The bicameral Congress granting each state Senatorial parity is a clever way to separate governmental power geographically. It is a check against high-population states abusing low-population states. It is undemocratic only in the sense that every form of separation of powers mitigates direct majority rule.
The Senate parity rule also adds cohesion to states. Representatives tend to represent narrow slices of a state. We naturally expect a representative from Boulder or Denver to have very different ideas and priorities than one from Colorado’s Western Slope or Eastern plains. But, to state the obvious, every Senator represents an entire state. Sure, a Senator might pay more attention to the heavily populated cities than to the rural areas. But Senators still typically travel their entire states, talk to people all over their states, and appeal to the interests of the diverse people within their states.

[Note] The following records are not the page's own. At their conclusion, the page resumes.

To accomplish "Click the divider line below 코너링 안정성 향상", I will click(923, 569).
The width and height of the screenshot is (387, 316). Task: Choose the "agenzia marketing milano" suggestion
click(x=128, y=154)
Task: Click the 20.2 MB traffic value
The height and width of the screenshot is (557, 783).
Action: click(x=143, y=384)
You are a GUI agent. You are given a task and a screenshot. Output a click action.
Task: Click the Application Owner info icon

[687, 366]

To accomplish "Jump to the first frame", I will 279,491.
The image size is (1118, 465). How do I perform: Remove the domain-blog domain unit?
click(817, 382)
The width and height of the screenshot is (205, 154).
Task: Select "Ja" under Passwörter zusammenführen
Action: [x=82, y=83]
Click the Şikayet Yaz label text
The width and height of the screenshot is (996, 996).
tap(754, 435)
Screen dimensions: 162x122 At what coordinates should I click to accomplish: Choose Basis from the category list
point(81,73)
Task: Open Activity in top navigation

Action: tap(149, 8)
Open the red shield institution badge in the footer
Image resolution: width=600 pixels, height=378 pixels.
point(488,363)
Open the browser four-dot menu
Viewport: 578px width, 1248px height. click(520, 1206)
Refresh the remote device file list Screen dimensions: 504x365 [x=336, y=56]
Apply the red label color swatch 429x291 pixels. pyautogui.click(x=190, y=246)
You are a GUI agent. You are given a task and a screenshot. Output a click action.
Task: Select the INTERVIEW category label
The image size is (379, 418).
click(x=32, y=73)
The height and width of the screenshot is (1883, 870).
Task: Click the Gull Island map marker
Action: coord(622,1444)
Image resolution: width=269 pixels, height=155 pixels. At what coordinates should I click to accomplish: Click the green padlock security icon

Relative to at-large representation without the parity rule, the existing Senate acts as a stronger binding agent precisely because it emphasizes geographic unity. A farmer in Sterling may not have much in common with an executive in Denver, but they have common representation in Washington intended to mind their interests specifically as Coloradans. The rules encourage people to find common interests beyond what they might otherwise consider.
In general, then, I very much favor the Senate parity rule and the electoral college. But I think these work well only within certain boundaries, and I worry that we are moving beyond those boundaries.
My main concern is that, if some states become vastly more populated than others, the relative voting weights regarding the Senate and the Electoral College become too uneven. At a certain point, the disparities in voting weights overwhelm the advantages of separating power geographically. And people understandably grow irritated about the disparity, which is unhealthy for our democracy.
I have another concern pertaining to highly populated states, which is simply that a normal person cannot reasonably hope to influence state government or U.S. Senators in a state with a huge population.
If as a Coloradan I call my U.S. Senator, I probably won’t get the Senator on the line, but I can reasonably hope that my message will make it through to the Senator via a staffer. And I have a pretty good chance of having a face-to-face meeting with a Senator if I can present a good case to a staffer that I have something important to say (even if I donate no money to political campaigns). Colorado has a population of around 5.6 million. California has a population of around forty million. Interacting with a U.S. Senator as a Californian is necessarily a very different, and probably far more dispiriting, experience. I think a normal person can reasonably expect to engage state-wide politicians in a state the size of Colorado but not in a state the size of California.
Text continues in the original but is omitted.